Ça fait un moment maintenant que je cherche mes clés de voiture partout dans l'appartement. J'ai beau ne pas vouloir y croire, il est évident que Mehdi les a cachées. Certainement de peur que je ne m'enfuie. J'étais un peu blessée d'être traitée comme une malade, comme une personne instable à qui il fallait retirer ses clés de voiture. Je me suis tout de suite sentie comme emprisonnée. D'autant qu'à l'heure actuelle c'est lui qui est allé faire n'importe quoi. Mais bon, sur le moment je n'avais pas la tête à débattre de cela. Ils fallait un moyen de me déplacer.

J'ai vite décidé d'abandonner l'idée de prendre ma voiture, mais je ne peux pas non plus prendre les transports, je n'ai pas le temps de mon côté. C'est à ce moment là que j'ai pensé à ma moto. Mehdi n'est à mon avis pas allé jusqu'à en cacher les clés, à mon avis dans la panique il n'y a même pas pensé et j'ai eu raison. J'ai trouvé les clés à leur place habituelle, j'ai attrapé un casque, enfilé ma veste et j'étais partie. J'avais trop peur que Mehdi fasse n'importe quoi.

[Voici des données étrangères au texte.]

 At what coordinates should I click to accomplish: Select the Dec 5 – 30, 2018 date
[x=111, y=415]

J'essayais de me rassurer en me disant qu'il n'en arriverait pas là, après tout c'est vrai, pour qui je me prends à m'imaginer qu'il m'aime au point de tuer ? Et en même temps je me dis qu'il est évident que si j'apprenais que quelqu'un lui avait fait un mal similaire je me sentirais capable de tuer. Je me suis crue capable de tuer quand je pensais à Kaïs alors que Mehdi était inconscient.

Je roulais comme une dératée vers chez Samir. Il habite une cité pas très loin des roseaux mais pas tout à fait à côté non plus. Il a déménagé là quand il a eu son premier fils, il habite là avec ses trois enfants et leur mère. L'idée que ce mec puisse couler des jours heureux, être avec une femme depuis autant de temps et avoir des enfants me dépasse. Cette homme est un prédateur, comment peut on l'aimer ? Comment peut-il prétendre aimer une femme, aimer des enfants. Ça m'écœure rien que d'y penser.

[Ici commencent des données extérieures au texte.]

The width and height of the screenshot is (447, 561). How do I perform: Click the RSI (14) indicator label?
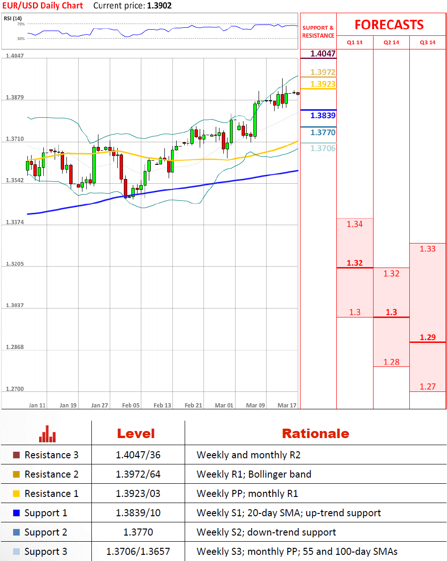[13, 18]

J'arrivais aux abords de la cité quand je l'ai vu, même d'aussi loin et même alors qu'il était dos à moi en train de marcher dans la direction opposée je l'ai reconnu. Malheureusement, aussi facilement que je reconnaîtrait Mehdi parmi mille hommes dans une foule, je reconnaîtrais également toujours la carrure de Samir.

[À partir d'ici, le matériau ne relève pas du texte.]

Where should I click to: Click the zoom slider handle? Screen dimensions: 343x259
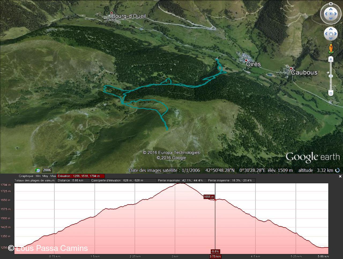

Il marchait tranquillement avec ses trois enfants, ses deux garçons marchaient d'un côté et de l'autre de lui et il avait sa petite dernière dans les bras, elle n'est pas plus grande que Liya, elles sont copines d'ailleurs.

Comment c'est possible ? Comment j'ai pu laisser ça arriver ? Comment c'est possible que là quand je regarde ce monstre je ne me trouve pas face à ça justement un monstre, un déchet de l'humanité mais face à Samir, papa de 3 enfants, dont Samra l'une des copines de jeu de Liya, Samir l'un des meilleurs potes de Bilel, mon beau-frère, Samir le pote d'enfance de Mehdi, Samir le mec de Lydia avec qui j'ai joué à la marelle dans mon enfance, Samir mon ex, Samir ... tout sauf mon violeur.

Avec ce déni je l'ai laissé se créer une vie, se créer un personnage, une place dans ma vie qui n'est pas la sienne, une place qui n'est pas celle de déchet qu'il devrait occuper. J'ai l'impression que je n'ai pas le droit de lui en vouloir, pas de raison juste et valable de faire voter ce personnage en éclat et semer la zizanie dans les vies de toutes ces personnes ... et en même temps là tout de suite maintenant mon corps tout entier me fait mal. Ma moto est immobilisée là en plein milieu de la voie et je n'arrive plus à bouger, j'ai mal absolument partout, de la racine de mes cheveux à mon petit orteil, chaque parcelle de mon corps me fait mal, la douleur est insoutenable, j'ai l'impression de perdre connaissance tellement j'ai mal et pourtant, pourtant mon cerveau ne veut pas accepter la réalité, je vois juste Samir.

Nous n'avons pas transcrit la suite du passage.